Adi menjelaskan bahwa Pulbaket menjadi tahap awal untuk menelaah serta mengklarifikasi informasi dari pelapor. Hasilnya kemudian diserahkan ke Seksi Pidana Khusus (Pidsus) guna dilakukan penyelidikan lanjutan. “Setelah dianggap cukup, hasil Pulbaket kami serahkan ke Pidsus untuk ditindaklanjuti melalui penyelidikan lebih mendalam,” tambahnya.
Informasi yang beredar menyebut dana hibah tersebut dialokasikan untuk seragam anggota GP Ansor di tingkat cabang, anak cabang, dan ranting yang tersebar di sejumlah desa di Kabupaten Bondowoso. Rinciannya, Rp350 juta diperuntukkan bagi Pimpinan Cabang (PC) GP Ansor, Rp110 juta untuk Pimpinan Anak Cabang (PAC) Wringin, dan sisanya Rp900 juta dibagi ke sembilan Pimpinan Ranting (PR) di Tapen, Jurung Sapi, Jambewungu, Gentong, Sumber Kokap, Kalabang, Wonokerto, Klabang Agung, serta Kembang.
Namun, kenyataan di lapangan justru jauh dari perencanaan. Setiap PR yang seharusnya menerima anggaran Rp100–110 juta hanya mendapatkan dana sekitar Rp1,5 juta. Ironisnya, modus penyimpangan dilakukan melalui mekanisme pembelian seragam, tetapi jumlah yang diterima sangat sedikit, hanya 10–25 stel per ranting.

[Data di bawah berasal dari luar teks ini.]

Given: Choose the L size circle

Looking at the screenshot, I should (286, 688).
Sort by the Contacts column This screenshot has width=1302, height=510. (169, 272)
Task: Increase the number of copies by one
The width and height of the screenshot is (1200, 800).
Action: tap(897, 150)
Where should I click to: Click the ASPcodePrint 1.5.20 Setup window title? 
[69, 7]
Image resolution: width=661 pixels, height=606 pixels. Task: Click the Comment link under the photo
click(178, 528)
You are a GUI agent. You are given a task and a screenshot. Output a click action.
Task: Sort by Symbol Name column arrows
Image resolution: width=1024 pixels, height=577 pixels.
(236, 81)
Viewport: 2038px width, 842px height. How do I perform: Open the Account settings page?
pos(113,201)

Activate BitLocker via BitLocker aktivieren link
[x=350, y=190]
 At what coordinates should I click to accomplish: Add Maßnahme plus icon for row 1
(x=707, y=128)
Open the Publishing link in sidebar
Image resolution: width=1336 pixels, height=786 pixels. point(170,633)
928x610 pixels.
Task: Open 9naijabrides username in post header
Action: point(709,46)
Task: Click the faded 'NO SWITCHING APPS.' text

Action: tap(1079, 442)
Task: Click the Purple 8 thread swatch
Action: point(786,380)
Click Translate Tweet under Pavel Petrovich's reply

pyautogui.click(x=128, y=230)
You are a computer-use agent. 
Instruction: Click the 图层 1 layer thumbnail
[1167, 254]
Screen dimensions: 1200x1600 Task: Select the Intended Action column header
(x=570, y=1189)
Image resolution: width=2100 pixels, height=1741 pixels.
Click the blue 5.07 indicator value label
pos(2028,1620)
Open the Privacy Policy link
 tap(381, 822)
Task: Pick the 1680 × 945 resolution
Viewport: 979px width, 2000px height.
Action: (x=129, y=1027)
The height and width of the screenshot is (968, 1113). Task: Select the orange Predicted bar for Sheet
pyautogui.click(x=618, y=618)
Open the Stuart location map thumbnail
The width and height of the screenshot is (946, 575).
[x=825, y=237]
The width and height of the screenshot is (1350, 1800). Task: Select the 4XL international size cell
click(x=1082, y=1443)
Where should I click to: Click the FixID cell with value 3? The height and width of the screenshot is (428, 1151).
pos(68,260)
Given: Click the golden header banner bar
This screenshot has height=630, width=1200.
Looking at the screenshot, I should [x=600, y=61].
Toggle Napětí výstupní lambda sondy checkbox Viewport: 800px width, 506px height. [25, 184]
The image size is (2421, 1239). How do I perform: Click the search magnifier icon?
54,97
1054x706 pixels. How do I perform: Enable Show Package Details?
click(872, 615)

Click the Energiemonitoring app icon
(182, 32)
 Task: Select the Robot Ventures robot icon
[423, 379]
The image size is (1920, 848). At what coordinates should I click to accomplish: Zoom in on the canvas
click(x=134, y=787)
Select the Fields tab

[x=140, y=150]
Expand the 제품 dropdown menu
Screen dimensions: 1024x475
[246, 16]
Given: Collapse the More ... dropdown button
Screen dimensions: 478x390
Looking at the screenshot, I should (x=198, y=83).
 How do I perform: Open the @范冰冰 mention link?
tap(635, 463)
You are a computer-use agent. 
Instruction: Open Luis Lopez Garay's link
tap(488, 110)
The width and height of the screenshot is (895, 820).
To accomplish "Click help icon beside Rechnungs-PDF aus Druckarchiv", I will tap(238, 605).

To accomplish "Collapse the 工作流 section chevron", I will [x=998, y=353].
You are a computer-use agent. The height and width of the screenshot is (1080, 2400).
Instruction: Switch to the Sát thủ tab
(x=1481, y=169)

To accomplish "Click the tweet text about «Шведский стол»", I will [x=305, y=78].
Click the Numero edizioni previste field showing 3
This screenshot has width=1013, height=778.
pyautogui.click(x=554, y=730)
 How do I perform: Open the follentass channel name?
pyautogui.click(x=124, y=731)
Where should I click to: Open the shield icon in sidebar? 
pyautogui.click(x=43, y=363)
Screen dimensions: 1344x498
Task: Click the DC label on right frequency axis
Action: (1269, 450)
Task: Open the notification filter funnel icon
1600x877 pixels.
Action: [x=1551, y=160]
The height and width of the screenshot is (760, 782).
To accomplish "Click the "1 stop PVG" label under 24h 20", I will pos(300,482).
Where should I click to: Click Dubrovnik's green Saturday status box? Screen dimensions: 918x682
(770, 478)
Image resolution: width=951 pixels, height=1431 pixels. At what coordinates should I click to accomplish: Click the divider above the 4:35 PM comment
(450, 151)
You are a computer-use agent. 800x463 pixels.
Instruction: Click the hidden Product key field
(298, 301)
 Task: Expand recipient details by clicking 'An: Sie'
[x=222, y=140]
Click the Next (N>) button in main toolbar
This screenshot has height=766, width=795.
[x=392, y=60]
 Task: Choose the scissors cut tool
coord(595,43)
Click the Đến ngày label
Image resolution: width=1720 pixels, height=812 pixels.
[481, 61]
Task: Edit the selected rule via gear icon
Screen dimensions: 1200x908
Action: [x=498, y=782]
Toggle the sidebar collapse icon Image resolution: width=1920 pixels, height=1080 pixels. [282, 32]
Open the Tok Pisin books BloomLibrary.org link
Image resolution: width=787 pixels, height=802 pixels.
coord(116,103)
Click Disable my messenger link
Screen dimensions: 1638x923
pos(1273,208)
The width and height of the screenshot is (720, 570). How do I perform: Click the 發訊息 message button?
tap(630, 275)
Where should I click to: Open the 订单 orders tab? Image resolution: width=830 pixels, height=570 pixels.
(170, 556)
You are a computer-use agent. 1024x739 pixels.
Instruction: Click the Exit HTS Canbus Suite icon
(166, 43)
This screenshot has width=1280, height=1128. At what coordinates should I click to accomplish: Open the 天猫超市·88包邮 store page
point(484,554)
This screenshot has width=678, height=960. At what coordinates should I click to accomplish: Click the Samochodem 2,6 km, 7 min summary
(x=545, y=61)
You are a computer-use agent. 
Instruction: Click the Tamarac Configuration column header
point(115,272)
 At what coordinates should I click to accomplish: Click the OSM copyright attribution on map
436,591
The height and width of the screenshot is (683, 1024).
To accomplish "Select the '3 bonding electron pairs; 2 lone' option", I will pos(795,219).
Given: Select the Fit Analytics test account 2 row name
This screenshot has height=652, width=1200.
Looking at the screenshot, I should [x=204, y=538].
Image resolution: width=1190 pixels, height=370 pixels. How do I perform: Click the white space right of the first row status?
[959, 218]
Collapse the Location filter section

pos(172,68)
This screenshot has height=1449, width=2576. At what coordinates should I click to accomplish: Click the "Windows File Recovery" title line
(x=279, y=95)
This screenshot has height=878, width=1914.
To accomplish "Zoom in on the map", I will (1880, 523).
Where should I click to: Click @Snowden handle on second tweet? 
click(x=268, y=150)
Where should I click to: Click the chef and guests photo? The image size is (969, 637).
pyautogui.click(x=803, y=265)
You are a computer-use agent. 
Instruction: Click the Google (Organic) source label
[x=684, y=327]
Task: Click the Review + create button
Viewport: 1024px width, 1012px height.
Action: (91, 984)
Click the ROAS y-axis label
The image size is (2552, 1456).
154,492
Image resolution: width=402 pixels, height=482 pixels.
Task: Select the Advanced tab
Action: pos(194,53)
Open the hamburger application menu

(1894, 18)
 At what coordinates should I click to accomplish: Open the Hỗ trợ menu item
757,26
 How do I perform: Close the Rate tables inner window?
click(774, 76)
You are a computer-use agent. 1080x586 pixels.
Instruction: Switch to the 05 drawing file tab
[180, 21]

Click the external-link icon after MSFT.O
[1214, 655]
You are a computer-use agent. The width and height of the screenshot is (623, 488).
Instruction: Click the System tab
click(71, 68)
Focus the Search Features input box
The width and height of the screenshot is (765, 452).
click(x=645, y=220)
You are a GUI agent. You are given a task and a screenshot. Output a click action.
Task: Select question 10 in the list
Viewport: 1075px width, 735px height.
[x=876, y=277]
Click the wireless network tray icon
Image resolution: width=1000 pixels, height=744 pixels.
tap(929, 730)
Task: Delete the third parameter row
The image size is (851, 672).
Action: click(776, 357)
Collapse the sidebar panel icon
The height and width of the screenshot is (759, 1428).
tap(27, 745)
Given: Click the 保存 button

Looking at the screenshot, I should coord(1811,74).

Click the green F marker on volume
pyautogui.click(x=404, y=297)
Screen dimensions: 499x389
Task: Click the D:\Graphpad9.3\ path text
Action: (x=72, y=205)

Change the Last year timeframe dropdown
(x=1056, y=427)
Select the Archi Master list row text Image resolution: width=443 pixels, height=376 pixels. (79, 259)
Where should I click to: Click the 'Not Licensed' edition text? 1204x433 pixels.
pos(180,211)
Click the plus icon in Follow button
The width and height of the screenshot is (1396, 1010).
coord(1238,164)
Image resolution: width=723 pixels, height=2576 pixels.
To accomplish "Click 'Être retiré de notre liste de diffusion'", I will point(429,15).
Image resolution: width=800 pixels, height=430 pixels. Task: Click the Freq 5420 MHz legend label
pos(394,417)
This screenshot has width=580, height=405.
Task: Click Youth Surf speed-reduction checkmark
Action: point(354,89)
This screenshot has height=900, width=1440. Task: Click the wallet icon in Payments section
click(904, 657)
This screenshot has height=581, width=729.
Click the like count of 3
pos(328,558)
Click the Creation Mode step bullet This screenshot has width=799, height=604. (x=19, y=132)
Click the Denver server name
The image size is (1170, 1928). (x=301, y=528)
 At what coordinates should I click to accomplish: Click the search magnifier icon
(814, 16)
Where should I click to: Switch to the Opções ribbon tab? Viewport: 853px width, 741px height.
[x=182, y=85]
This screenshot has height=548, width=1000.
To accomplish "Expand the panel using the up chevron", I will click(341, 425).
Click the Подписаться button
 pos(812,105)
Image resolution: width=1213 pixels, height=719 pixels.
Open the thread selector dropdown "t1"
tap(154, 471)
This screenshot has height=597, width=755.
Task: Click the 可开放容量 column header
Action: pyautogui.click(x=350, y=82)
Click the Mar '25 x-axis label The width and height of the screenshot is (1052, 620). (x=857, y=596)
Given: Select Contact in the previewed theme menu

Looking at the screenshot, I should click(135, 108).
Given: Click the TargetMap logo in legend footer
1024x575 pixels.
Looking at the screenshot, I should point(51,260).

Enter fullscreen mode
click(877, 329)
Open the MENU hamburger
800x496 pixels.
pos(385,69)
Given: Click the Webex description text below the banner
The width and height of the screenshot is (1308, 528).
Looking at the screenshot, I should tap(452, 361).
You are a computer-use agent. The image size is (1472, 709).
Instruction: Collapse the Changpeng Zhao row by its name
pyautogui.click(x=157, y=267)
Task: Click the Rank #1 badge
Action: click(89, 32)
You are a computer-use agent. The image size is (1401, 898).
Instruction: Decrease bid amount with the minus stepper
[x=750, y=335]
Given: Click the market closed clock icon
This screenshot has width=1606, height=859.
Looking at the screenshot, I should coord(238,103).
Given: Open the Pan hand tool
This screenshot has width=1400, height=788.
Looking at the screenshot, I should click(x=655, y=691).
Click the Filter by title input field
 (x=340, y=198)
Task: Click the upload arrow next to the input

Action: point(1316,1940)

“Kalau melihat realisasi di lapangan, estimasi pengeluaran untuk seragam hanya sekitar Rp350 juta, jauh dari nilai hibah yang sudah dicairkan,” ujar seorang sumber internal yang enggan disebutkan namanya. Dugaan pun mengarah pada Ketua PC GP Ansor Bondowoso berinisial LH yang diduga menguasai sebagian besar dana hibah tersebut.
Akibat penyimpangan ini, potensi kerugian negara ditaksir mencapai sekitar Rp1 miliar. Kejari Bondowoso menegaskan akan menelusuri lebih lanjut aliran dana serta menindak tegas siapa pun yang terbukti terlibat.
Pihak kejaksaan juga membuka ruang bagi masyarakat untuk menyampaikan informasi tambahan terkait kasus ini agar penyelidikan berjalan lebih komprehensif. Langkah ini diyakini penting untuk mengungkap sejauh mana manipulasi anggaran hibah telah merugikan negara dan merampas hak organisasi di tingkat akar rumput.
Dengan penyelidikan yang kini bergulir, publik Bondowoso menaruh harapan agar kasus ini menjadi momentum pembenahan pengelolaan hibah agar lebih transparan dan akuntabel.